A very similar notebook which had not problem used torch
:
torch @ file:///tmp/torch/torch-1.11.0-cp37-cp37m-linux_x86_64.whl
-
Steps to reproduce:
Simple Dataset:
from albumentations import Normalize
from albumentations.pytorch import ToTensorV2
class CustomDataset(Dataset):
def __init__(self, dataframe, train, valid):
self.dataframe = dataframe
self.train = train
self.valid = valid
if self.train:
self.transform = Compose([
Normalize(p=1),
ToTensorV2(p=1)])
if self.valid:
self.transform = Compose([
Normalize(p=1),
ToTensorV2(p=1)])
def __len__(self):
return len(self.dataframe)
def __getitem__(self, index):
idx = self.dataframe['image_id'][index] # Select image id
image_path = self.dataframe['path'][index] # Get image path
image = cv2.imread(image_path) # Read image
image = self.transform(image=image) # Apply transforms
image = image['image'] # Extract image from dictionary
return (idx, image)
Loop:
for fold, (train_index, valid_index) in enumerate(kf.split(train_df)):
train_data = train_df.iloc[train_index].reset_index(drop=True)
train = CustomDataset(train_data, train=True, valid=False)

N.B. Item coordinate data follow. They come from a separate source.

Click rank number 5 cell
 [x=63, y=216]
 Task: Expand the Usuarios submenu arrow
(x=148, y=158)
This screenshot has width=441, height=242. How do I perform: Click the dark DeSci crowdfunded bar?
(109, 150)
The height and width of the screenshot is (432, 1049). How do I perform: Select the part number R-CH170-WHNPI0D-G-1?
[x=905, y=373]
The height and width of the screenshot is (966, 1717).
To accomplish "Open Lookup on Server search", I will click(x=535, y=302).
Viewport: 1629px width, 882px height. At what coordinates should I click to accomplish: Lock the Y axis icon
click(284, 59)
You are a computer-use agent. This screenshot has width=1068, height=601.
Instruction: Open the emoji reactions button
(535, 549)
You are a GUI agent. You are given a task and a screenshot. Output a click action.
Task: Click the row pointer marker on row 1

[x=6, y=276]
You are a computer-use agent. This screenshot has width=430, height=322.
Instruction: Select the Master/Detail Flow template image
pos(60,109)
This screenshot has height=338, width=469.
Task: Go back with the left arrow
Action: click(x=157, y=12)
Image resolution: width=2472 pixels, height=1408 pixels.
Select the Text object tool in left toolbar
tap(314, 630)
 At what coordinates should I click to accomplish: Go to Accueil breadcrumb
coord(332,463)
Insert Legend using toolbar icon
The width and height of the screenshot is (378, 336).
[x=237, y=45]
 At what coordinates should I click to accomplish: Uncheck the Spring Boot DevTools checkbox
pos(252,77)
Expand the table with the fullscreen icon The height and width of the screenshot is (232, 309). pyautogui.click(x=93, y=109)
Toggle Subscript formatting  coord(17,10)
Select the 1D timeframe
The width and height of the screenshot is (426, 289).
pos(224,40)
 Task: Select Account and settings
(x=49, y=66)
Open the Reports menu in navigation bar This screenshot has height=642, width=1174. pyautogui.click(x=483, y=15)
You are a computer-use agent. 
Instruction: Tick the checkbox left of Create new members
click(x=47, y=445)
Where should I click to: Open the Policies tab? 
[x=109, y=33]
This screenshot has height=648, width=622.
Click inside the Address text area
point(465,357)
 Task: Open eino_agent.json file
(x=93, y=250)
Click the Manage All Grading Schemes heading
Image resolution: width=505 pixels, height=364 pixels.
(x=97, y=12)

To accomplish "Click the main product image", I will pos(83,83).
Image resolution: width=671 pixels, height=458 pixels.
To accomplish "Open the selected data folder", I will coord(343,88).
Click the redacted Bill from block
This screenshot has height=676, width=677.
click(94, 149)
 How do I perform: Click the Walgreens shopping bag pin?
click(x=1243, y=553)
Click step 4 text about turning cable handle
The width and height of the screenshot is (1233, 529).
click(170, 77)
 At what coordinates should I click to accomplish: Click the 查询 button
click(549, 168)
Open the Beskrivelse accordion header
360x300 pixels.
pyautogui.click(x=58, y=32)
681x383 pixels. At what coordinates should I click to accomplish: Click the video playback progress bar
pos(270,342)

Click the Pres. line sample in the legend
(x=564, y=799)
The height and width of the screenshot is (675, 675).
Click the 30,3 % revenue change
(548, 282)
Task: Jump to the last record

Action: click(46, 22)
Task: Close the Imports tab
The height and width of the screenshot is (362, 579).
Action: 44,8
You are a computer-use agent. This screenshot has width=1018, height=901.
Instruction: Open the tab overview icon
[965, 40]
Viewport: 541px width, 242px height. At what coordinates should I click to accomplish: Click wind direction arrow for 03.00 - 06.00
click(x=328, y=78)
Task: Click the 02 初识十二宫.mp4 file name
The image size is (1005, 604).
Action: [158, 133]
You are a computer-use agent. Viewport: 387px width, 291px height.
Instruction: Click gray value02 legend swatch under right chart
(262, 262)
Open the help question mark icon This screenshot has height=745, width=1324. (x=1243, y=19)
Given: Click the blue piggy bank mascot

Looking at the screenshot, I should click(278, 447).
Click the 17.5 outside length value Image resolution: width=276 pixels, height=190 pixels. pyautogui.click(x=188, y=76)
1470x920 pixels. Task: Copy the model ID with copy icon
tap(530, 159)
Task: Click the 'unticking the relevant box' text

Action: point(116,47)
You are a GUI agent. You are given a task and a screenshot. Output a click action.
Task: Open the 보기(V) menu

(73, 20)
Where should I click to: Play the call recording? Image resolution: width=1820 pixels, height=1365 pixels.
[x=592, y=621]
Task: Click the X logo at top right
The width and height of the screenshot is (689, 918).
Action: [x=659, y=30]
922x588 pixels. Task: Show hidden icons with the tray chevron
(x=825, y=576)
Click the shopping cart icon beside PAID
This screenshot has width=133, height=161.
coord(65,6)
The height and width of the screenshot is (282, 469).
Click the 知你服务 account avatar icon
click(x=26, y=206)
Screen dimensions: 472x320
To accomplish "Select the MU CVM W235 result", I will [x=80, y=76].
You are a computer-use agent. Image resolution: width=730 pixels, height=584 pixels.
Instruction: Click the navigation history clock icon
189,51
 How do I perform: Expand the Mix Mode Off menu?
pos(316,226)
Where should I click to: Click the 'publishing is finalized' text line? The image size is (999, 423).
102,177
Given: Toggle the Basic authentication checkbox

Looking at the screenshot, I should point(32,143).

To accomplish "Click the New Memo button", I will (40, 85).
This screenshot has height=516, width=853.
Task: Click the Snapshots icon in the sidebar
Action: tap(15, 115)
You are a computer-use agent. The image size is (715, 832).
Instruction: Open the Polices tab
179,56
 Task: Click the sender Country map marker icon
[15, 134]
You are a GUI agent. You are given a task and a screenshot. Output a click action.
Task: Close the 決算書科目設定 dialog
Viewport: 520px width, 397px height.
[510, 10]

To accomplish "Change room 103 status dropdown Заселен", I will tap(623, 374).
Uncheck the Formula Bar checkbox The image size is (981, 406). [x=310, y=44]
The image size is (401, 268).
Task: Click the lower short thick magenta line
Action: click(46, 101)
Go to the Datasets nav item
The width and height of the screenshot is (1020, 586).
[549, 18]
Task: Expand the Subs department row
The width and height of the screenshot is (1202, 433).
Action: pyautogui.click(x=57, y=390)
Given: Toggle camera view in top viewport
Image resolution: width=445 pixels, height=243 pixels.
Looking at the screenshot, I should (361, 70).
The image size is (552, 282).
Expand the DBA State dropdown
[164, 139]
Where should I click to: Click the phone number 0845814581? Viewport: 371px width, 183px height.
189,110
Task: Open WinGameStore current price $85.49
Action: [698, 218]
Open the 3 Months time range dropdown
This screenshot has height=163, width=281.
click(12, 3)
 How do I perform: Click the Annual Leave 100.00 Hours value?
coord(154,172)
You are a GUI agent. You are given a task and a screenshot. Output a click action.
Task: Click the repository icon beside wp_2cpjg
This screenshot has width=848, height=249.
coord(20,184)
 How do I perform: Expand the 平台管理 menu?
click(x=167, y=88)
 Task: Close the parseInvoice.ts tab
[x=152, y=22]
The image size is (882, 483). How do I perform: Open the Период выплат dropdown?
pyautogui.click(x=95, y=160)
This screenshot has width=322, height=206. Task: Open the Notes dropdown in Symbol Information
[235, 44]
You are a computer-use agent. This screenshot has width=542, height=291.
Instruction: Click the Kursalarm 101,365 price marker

train_loader = DataLoader(train,
batch_size=config.BATCH_SIZE_TRAIN,
shuffle=True,
num_workers=config.NUM_WORKERS,
drop_last=True)
epochs = config.EPOCHS
for epoch in range(epochs):
for step, (idx, image) in enumerate(train_loader):
image = torch.tensor(image, device=device, dtype=torch.float32)
After a couple hundred steps the notebook crashes and RAM is 100% used. It does not even complete one epoch.